▶ **Task input**:
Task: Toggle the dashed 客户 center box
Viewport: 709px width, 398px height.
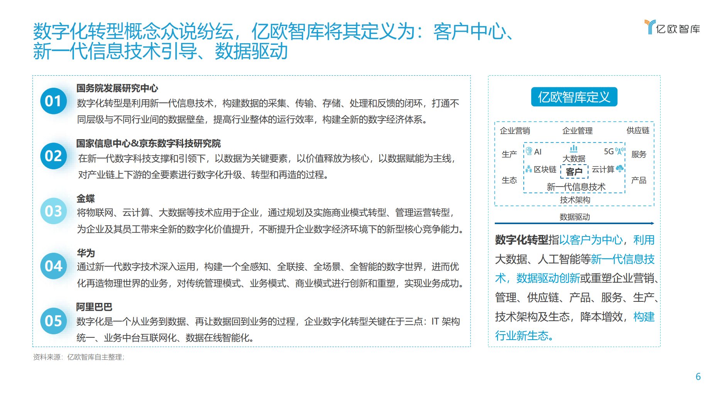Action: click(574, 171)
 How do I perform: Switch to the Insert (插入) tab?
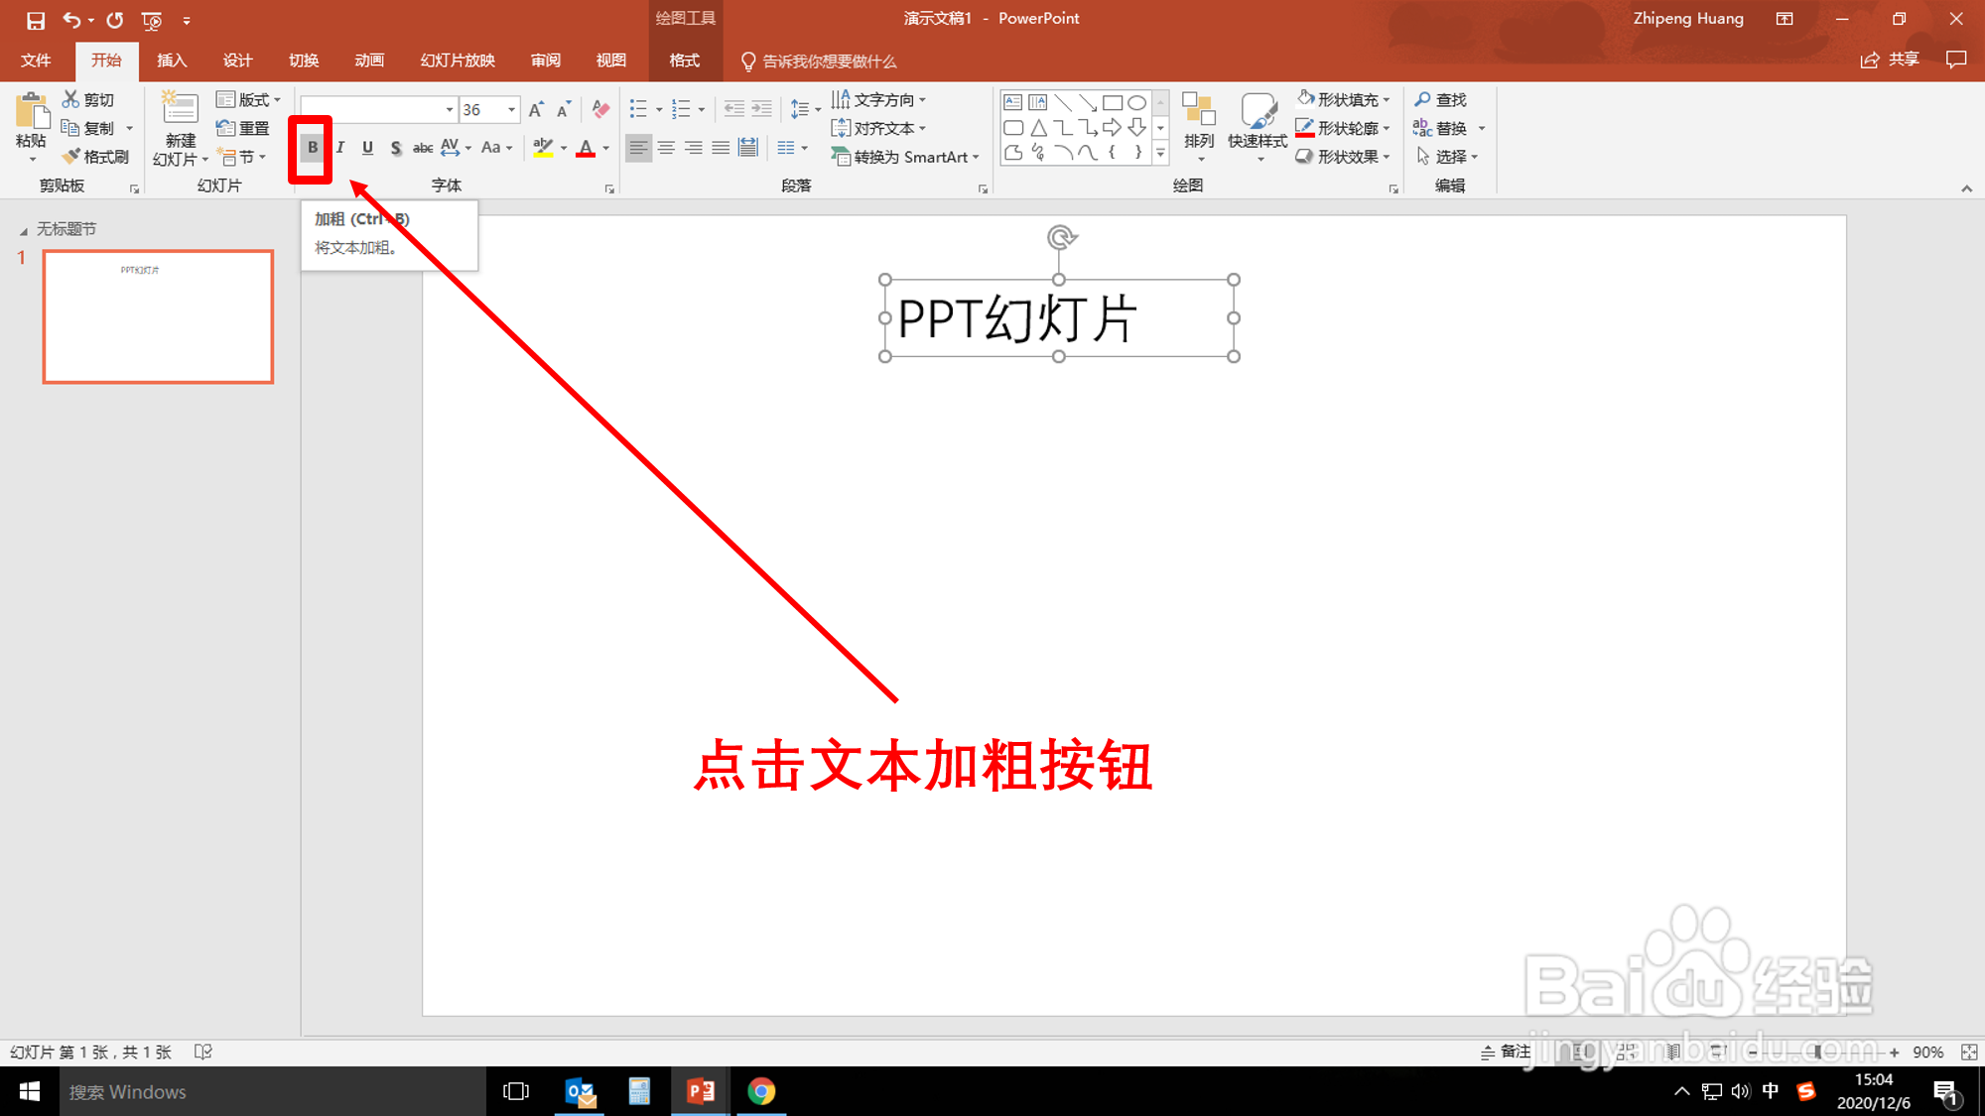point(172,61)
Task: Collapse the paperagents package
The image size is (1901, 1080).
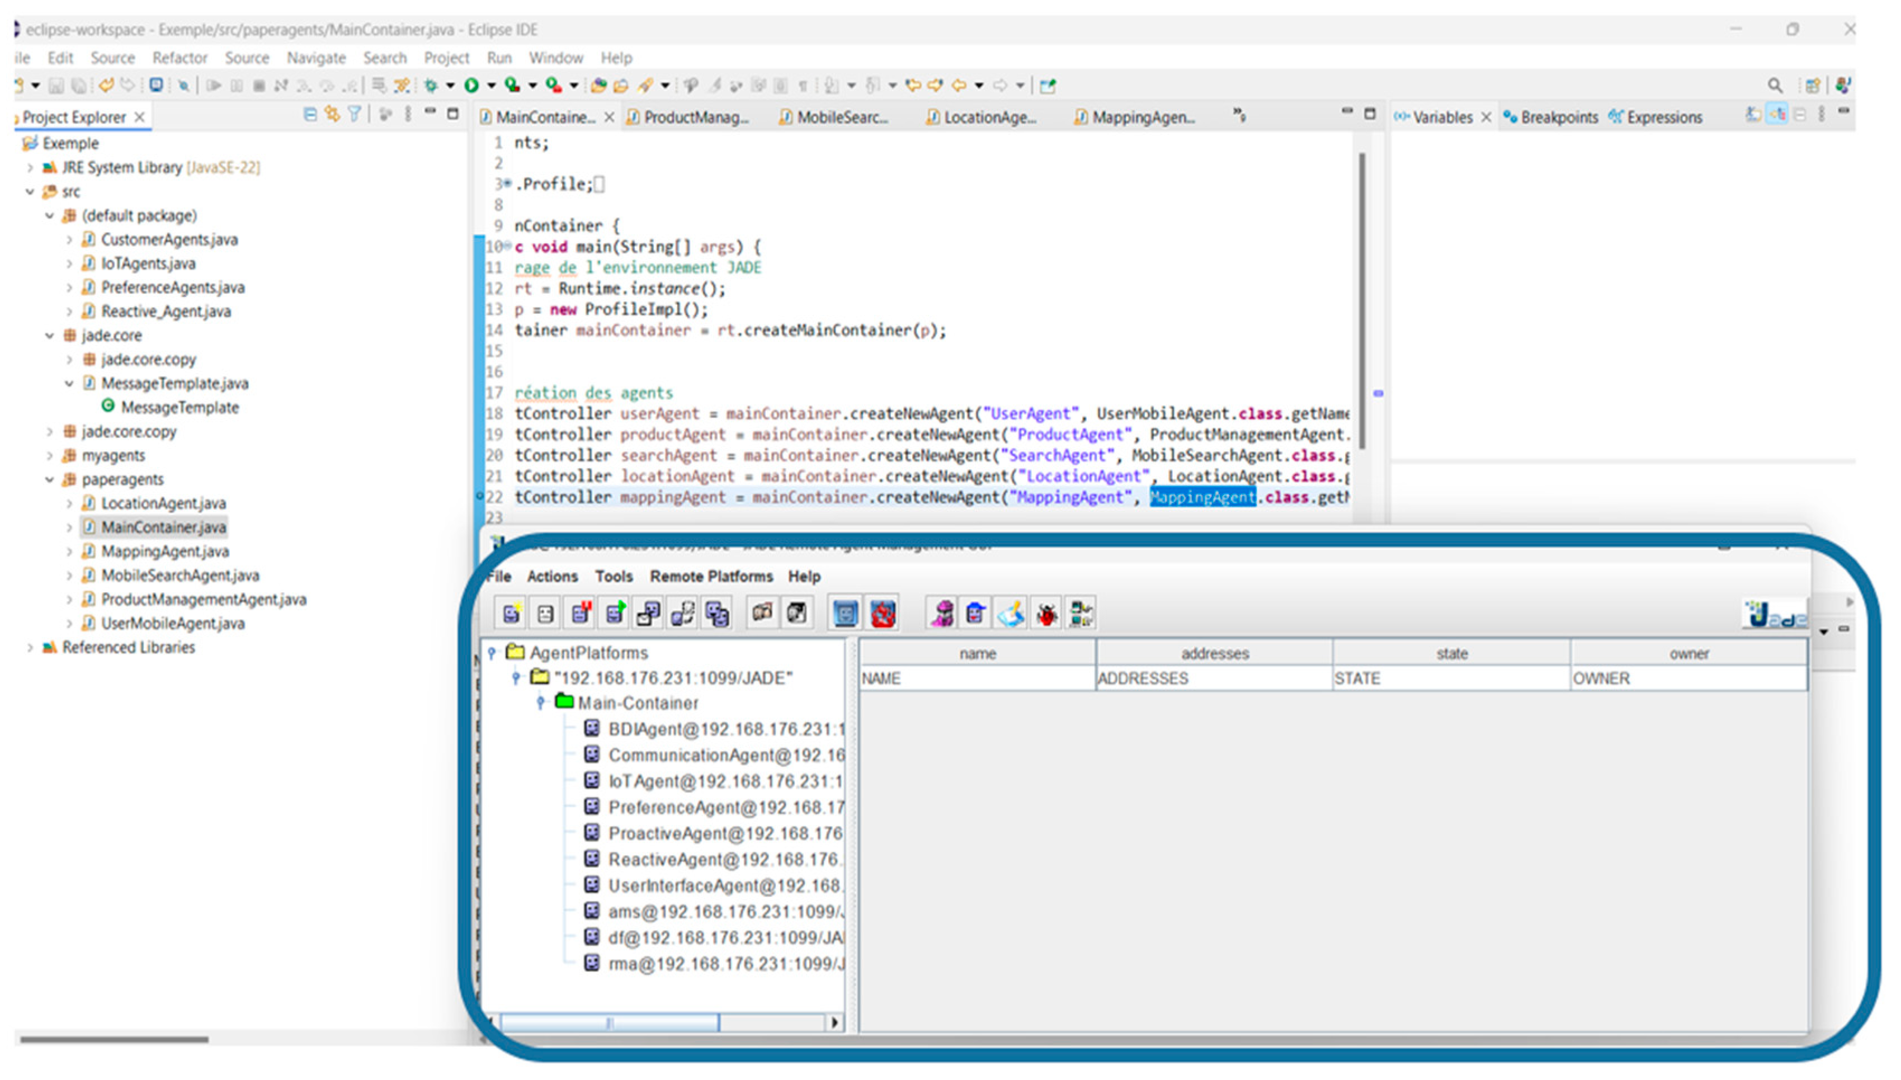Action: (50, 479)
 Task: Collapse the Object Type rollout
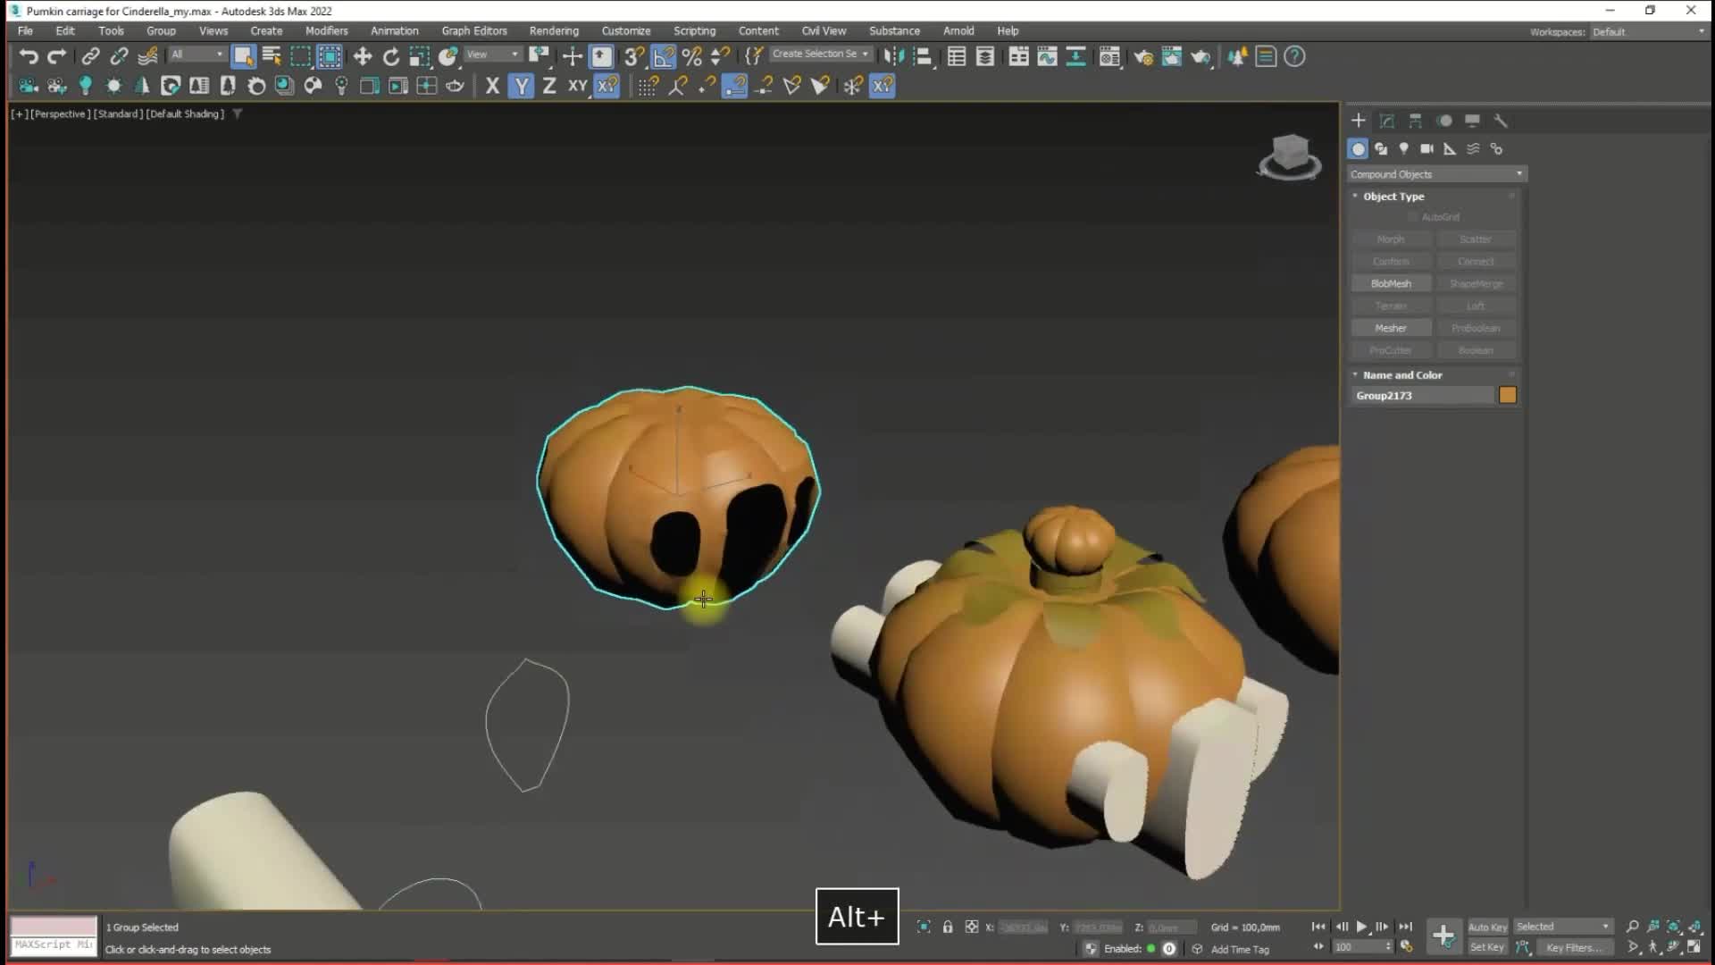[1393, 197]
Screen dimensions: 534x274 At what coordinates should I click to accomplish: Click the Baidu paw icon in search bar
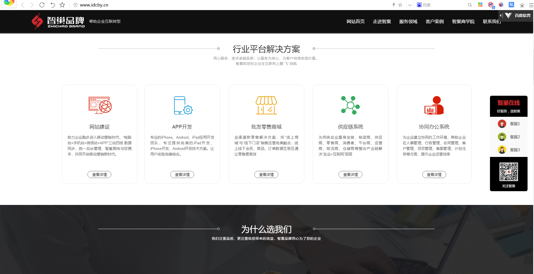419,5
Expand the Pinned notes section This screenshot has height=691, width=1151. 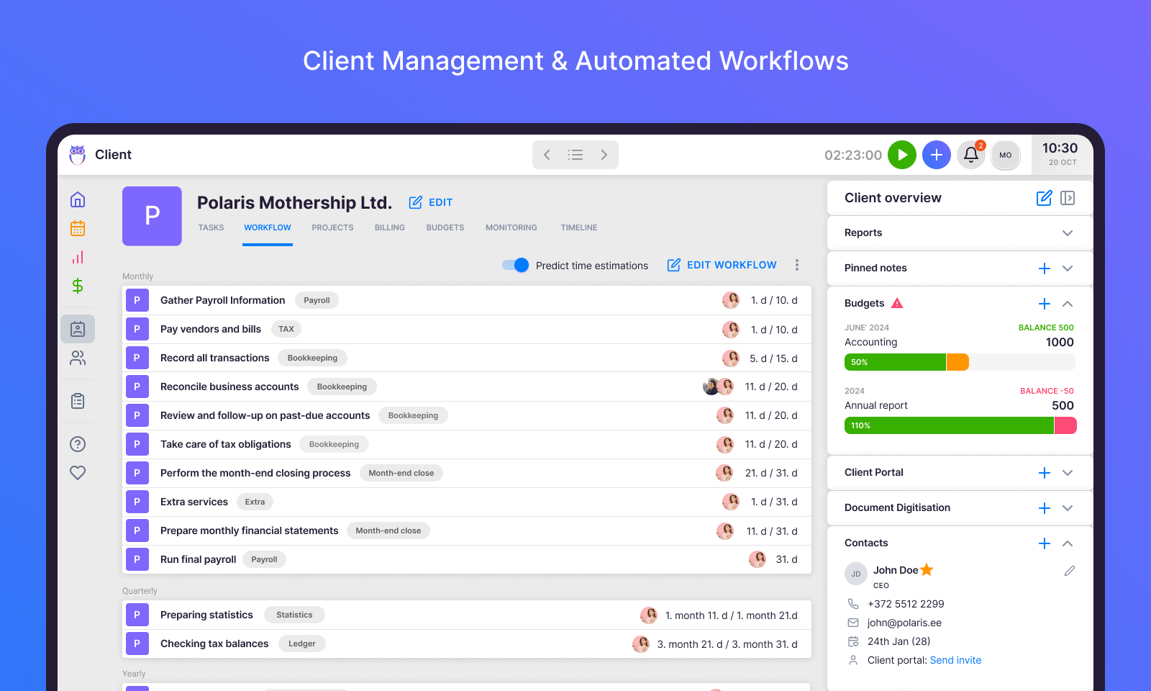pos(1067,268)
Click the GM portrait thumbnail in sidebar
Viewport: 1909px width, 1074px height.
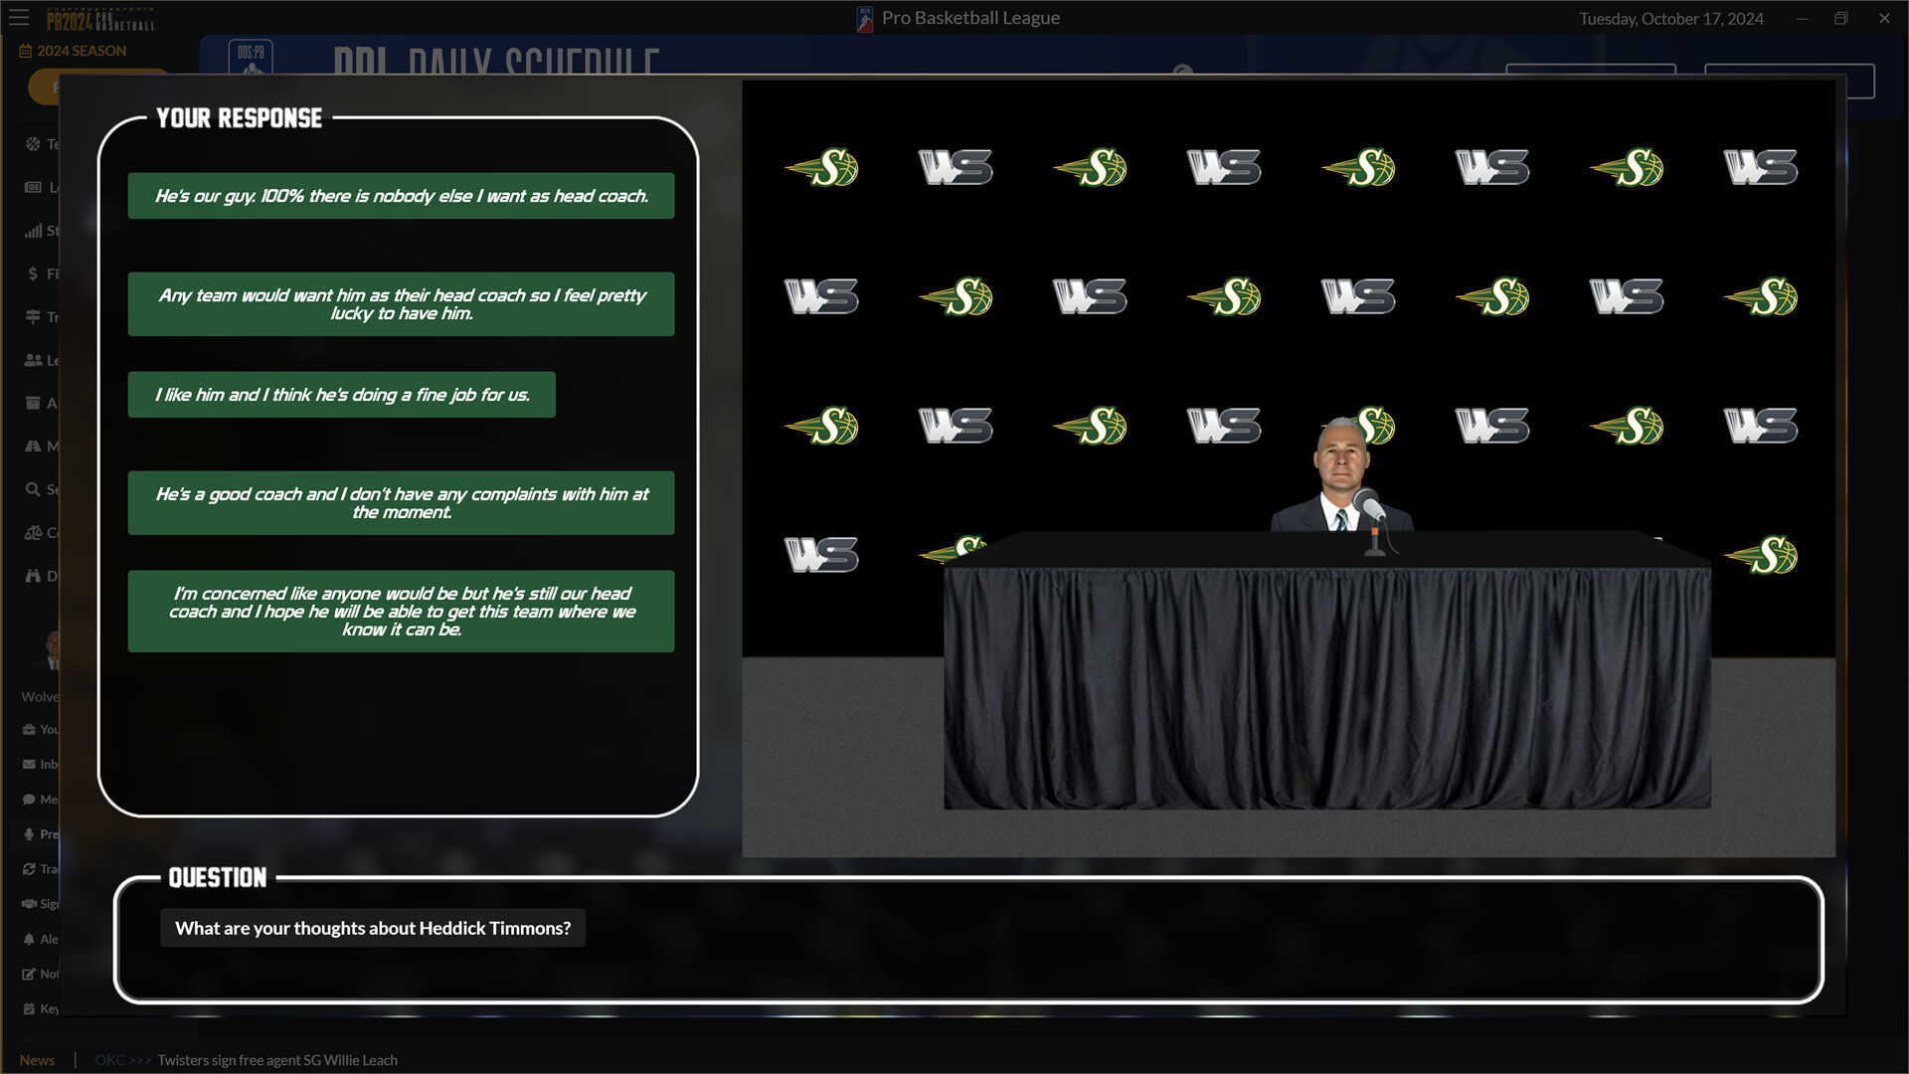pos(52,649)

▶ **Task brief**: Using the records above, copy exactly and only the lines from the line with "Click the GM portrait thumbnail in sidebar" through the end, both included; leave every picture out.

▶ **Exercise answer**:
Click the GM portrait thumbnail in sidebar
Viewport: 1909px width, 1074px height.
pos(52,649)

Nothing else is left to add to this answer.